If you follow the red bundle of rays in the applet, they start at an unseen object lying on the optical axis (black horizontal line) to the left of the applet, pass through the main lens, and reconverge on the optical axis. With the applet in its reset position, these rays come to a focus before the main sensor, then spread out again and strike the sensor. Although the simulated viewfinder shows a coin, let us assume for the purposes of the ray diagram that the unseen object is a single bright point on a black background. In this case the image captured by the sensor would be a broad spot that tapers to black at its boundaries. A 1D plot through this spot is shown to the right, where it looks like a low hump. Such a broad low hump is said to have low contrast.
Use the slider to move the lens left and right. As you do so the position where the red rays converge will also move. As their focus moves closer to the sensor, the breadth of the spot formed on the sensor decreases and its center becomes brighter, as shown in the 1D plot. When the rays' focus coincides with the sensor, the spot is tightest, and its peak is highest. Unfortunately, we can't use the height of this peak to decide when the system is well focused, since the object could any color - light or dark. Instead, we could examine the slope of the plot, i.e. the gradient within a small neighborhood of pixels, estimating this gradient by comparing the intensities in adjacent pixels. We would then declare the system well focused when this gradient exceeds a certain threshold. However, if the object naturally has slowly varying intensities, like skies or human skin, then its gradients will be modest even if it is in good focus.
The most successful method is to move the lens back and forth until the intensity or its gradient reaches a maximum, meaning that moving the lens forward or backward would decrease the intensity in a pixel or the gradient in a small neighborhood. This "local maximum" is the position of best focus. For images of natural scenes (like the coin), rather than bright spots on a dark background, even more complicated methods can be employed, and it's beyond the scope of this applet to describe them all. Moreover, the algorithm used in any commercial camera is proprietary and secret, and therefore unknown to us.

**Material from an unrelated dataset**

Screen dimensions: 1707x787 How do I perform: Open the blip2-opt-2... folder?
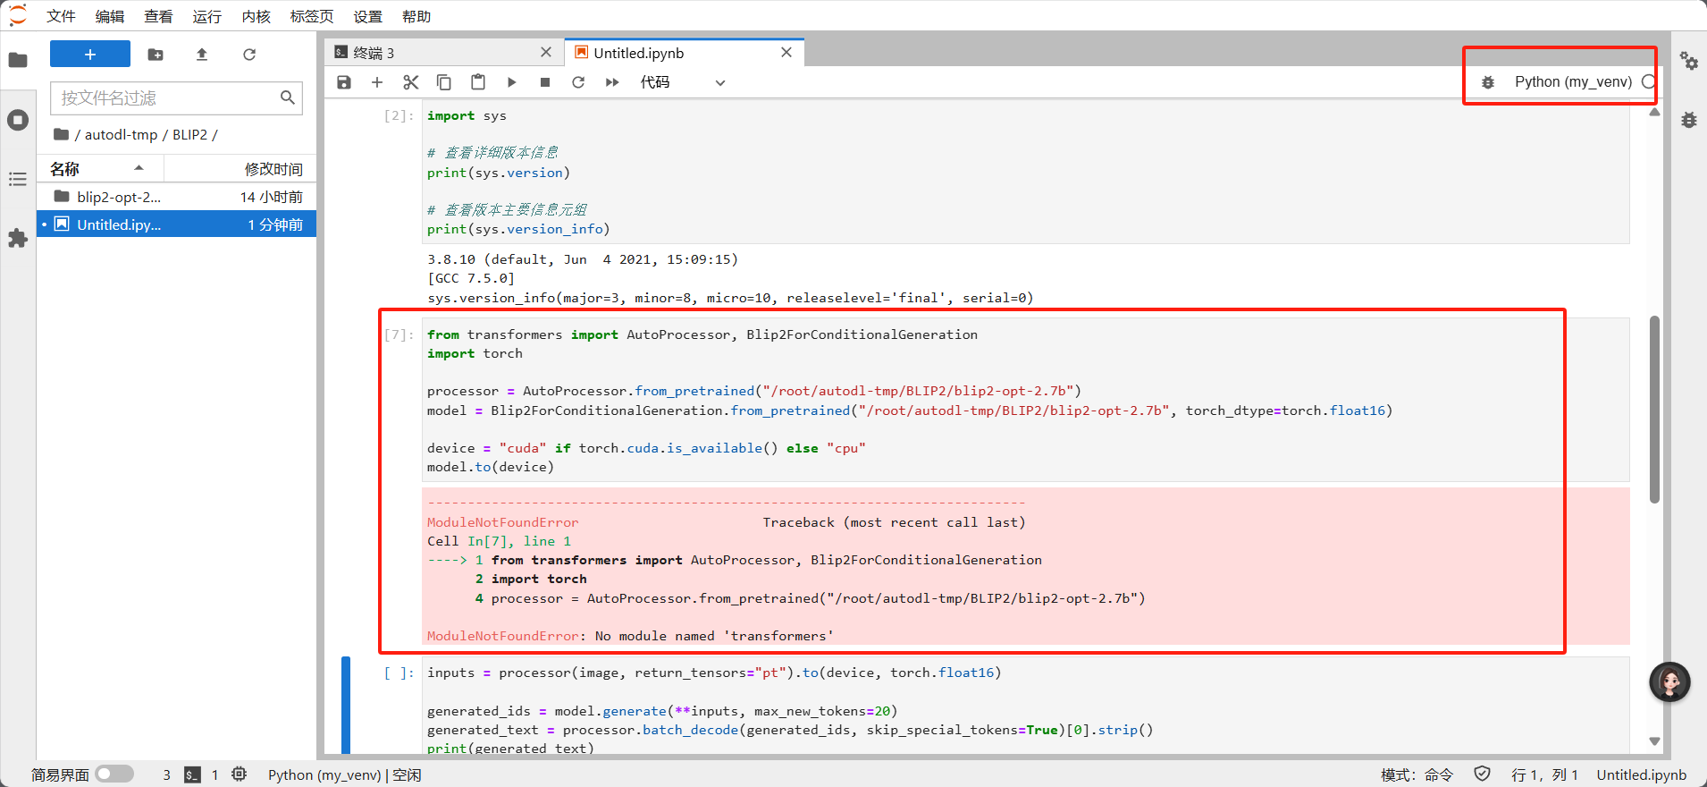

Regardless of the method employed, if you're trained in computer vision you'll recognize these methods as shape from focus algorithms. Compare this to phase detection, which because it uses only two views at each autofocus point is more like a shape from stereo algorithm.
This maximum-seeking method has one advantage and one big disadvantage. Its advantage is that it requires only local operations, meaning that it looks at only a few pixels in the vicinity of the desired evalution position. Thus, it requires relatively little computation (hence battery power). Its disadvantage is that it requires capturing multiple images. From a single image it can't tell you whether the camera is well focused. It also can't tell you how far to move the lens to get it into focus. It can't even tell you which direction to move the lens! (Compare this to phase detection, in which a single observation suffices in principle to focus the lens accurately.) Thus, contrast detection systems must capture an image, estimate the amount of misfocus, move the lens by a small amount, capture another image, estimate misfocus again, and decide if things are getting better or worse. If they're getting better, then the lens is moved again by a small amount. If they're getting worse, then the lens is moved the other way. If they've been getting better for a while, then suddenly they start get worse, we've overshot the in-focus position, so the lens should be moved the other way, but only a little.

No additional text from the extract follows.